*** Opening Source records ***

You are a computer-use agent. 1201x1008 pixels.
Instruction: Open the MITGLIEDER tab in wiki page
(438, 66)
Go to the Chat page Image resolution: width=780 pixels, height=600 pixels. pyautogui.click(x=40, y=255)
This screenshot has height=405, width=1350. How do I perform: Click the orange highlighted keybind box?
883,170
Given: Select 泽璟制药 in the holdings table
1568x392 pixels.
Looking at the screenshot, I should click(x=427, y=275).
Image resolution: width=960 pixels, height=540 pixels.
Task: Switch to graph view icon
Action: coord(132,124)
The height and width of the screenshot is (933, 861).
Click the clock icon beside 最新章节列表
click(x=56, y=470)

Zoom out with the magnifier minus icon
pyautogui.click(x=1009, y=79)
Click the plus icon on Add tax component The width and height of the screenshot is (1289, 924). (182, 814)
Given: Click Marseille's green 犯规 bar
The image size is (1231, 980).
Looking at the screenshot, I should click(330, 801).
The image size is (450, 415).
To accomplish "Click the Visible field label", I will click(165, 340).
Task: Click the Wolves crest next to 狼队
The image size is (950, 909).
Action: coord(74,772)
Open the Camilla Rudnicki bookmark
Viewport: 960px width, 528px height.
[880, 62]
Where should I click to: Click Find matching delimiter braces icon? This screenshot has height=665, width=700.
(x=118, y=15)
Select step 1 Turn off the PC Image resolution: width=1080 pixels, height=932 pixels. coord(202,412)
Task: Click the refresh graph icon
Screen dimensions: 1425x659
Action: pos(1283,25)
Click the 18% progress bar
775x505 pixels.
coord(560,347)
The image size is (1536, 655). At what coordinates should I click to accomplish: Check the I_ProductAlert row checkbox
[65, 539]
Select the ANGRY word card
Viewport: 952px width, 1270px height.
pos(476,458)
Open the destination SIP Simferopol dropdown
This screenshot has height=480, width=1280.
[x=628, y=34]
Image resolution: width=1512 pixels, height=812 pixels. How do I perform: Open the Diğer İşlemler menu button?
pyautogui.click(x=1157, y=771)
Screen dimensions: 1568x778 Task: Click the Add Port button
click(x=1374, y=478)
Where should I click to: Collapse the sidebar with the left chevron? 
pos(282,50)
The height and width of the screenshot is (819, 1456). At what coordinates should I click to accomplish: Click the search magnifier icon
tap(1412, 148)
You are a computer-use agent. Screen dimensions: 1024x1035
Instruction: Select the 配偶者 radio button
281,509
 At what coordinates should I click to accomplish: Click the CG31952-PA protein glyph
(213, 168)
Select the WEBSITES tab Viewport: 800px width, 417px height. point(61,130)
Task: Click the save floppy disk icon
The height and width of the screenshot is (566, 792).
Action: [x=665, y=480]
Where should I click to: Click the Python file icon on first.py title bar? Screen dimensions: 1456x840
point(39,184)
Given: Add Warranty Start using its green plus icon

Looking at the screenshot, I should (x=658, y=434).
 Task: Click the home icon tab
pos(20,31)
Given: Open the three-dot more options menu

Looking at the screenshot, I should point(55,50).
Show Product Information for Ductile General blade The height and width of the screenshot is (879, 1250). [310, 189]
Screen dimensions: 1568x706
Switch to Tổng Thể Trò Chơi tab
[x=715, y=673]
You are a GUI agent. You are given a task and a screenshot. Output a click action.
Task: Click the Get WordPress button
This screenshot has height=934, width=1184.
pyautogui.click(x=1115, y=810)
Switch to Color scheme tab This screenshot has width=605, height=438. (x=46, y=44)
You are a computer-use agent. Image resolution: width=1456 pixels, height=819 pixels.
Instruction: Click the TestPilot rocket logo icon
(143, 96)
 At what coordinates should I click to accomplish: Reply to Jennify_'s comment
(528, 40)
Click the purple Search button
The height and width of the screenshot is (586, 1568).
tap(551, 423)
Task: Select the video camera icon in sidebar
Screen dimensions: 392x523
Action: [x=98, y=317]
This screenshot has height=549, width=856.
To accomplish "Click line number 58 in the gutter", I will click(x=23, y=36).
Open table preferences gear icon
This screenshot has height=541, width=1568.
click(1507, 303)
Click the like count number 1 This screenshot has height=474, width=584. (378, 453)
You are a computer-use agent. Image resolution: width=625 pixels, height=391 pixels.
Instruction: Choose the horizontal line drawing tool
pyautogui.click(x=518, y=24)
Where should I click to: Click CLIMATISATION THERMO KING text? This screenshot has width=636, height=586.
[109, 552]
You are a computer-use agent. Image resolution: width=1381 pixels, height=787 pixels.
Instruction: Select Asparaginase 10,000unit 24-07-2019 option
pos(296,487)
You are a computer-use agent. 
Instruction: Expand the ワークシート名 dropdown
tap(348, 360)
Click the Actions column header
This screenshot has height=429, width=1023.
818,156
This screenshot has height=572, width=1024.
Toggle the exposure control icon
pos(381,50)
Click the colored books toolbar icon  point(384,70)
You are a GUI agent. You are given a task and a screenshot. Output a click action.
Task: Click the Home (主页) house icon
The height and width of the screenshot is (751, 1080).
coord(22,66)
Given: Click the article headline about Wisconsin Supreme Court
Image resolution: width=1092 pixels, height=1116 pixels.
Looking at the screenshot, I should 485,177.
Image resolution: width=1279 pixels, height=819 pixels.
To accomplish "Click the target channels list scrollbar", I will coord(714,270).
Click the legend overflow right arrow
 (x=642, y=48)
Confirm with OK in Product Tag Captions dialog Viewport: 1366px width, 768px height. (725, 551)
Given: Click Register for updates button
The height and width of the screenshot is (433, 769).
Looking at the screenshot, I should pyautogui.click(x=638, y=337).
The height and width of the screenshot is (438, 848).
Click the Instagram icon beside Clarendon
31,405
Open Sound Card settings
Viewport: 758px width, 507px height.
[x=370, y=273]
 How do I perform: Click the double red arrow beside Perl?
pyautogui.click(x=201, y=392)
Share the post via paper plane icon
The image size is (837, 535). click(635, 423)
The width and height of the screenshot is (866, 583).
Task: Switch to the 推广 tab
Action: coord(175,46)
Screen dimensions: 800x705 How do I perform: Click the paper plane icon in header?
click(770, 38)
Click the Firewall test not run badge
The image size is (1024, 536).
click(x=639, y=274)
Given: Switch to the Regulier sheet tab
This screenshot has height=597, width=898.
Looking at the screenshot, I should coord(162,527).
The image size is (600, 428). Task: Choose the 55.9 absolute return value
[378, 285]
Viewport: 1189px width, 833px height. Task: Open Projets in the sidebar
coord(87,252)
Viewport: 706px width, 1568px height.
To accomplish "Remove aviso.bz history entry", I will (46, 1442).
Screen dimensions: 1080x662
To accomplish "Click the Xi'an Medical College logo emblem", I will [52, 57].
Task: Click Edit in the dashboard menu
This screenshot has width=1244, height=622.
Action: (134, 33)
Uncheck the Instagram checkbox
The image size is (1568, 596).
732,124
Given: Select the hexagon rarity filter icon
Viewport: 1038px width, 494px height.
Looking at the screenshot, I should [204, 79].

*** Closing Source records ***

Activity: Given the data above, transcribe exactly the lines from the one containing "Screen dimensions: 392x523" down to the one containing "Task: Click the Home (主页) house icon", and no others.

Answer below:
Screen dimensions: 392x523
Action: [x=98, y=317]
This screenshot has height=549, width=856.
To accomplish "Click line number 58 in the gutter", I will click(x=23, y=36).
Open table preferences gear icon
This screenshot has height=541, width=1568.
click(1507, 303)
Click the like count number 1 This screenshot has height=474, width=584. (378, 453)
You are a computer-use agent. Image resolution: width=625 pixels, height=391 pixels.
Instruction: Choose the horizontal line drawing tool
pyautogui.click(x=518, y=24)
Where should I click to: Click CLIMATISATION THERMO KING text? This screenshot has width=636, height=586.
[109, 552]
You are a computer-use agent. Image resolution: width=1381 pixels, height=787 pixels.
Instruction: Select Asparaginase 10,000unit 24-07-2019 option
pos(296,487)
You are a computer-use agent. 
Instruction: Expand the ワークシート名 dropdown
tap(348, 360)
Click the Actions column header
This screenshot has height=429, width=1023.
818,156
This screenshot has height=572, width=1024.
Toggle the exposure control icon
pos(381,50)
Click the colored books toolbar icon  point(384,70)
You are a GUI agent. You are given a task and a screenshot. Output a click action.
Task: Click the Home (主页) house icon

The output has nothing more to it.